Leopold Hart and Son Department Store was an iconic San Jose store from the late 1800s to the early decades of the 20th century.
And in 1933, the heir to that successful business was 22-year-old Brooke Hart. Hart had worked in the store, which had been founded by his grandfather and was run at the time by his father, and was made a company VP after graduating college.
On the evening of November 9, Hart left his father at the department store's entrance and set off into the department store's parking lot to get his car. He intended to drive his father to a meeting, according to the book "Jury Rigging in the Court of Public Opinion."
But Hart's father became alarmed as the minutes ticked by and his son's Studebaker failed to appear. Hart was already long gone by that time. Upon entering his Studebaker, the young businessman is said to have been carjacked at gunpoint by Harold Thurmond.
The book "Murder by the Bay: Historic Homicide in and about the City of San Francisco" details how the kidnapping unfolded: Thurmond forced Hart to drive to meet his accomplice Jack Holmes. In Holmes' car, the two kidnappers and their victim drove to the San Mateo Bridge.
After forcing him out of the car, Holmes knocked the young man in the head with a concrete block; the abductors then bound him with wire, tied concrete blocks to his legs, and threw him into the San Francisco Bay.
Hart survived the fall, landing in shallow water at the base of the bridge. The kidnappers killed him when they drew their firearms and shot the victim from above. The abductors then attempted to secure a $40,000 ransom from the family.
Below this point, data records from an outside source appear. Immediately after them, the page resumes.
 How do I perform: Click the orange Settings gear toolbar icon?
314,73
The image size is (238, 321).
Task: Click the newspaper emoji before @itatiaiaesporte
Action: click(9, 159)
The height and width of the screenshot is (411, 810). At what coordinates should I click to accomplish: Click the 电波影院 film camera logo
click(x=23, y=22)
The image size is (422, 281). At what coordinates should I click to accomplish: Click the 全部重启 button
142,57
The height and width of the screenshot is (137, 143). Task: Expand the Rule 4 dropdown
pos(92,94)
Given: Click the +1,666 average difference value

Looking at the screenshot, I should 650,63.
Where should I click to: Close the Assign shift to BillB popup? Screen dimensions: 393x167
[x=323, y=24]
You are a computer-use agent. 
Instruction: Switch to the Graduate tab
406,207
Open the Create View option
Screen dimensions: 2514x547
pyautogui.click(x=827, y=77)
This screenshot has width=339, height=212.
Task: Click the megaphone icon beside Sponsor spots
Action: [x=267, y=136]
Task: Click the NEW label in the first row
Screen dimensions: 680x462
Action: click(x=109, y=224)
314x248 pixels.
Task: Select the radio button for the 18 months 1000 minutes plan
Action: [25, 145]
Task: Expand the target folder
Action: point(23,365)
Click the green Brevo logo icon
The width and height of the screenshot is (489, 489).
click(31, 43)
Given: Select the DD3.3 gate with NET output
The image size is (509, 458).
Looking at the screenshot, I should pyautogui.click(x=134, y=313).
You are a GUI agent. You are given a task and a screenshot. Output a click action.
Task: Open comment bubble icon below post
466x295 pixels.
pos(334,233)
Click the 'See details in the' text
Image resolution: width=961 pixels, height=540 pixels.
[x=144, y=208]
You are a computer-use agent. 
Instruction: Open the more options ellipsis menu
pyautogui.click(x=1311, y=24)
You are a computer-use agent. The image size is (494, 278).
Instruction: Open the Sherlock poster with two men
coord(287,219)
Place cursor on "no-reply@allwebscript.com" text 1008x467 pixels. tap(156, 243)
The pair's efforts to collect a payment ultimately resulted in their arrests; both Holmes and Thurmond subsequently confessed to murdering Hart.
The Mercury News reported that after Holmes and Thurmond confessed to the crime, a mob of thousands stormed the jail where they were being held and lynched the two men.
The killing of Holmes and Thurmond, who were both white, was California's last well-publicized lynching.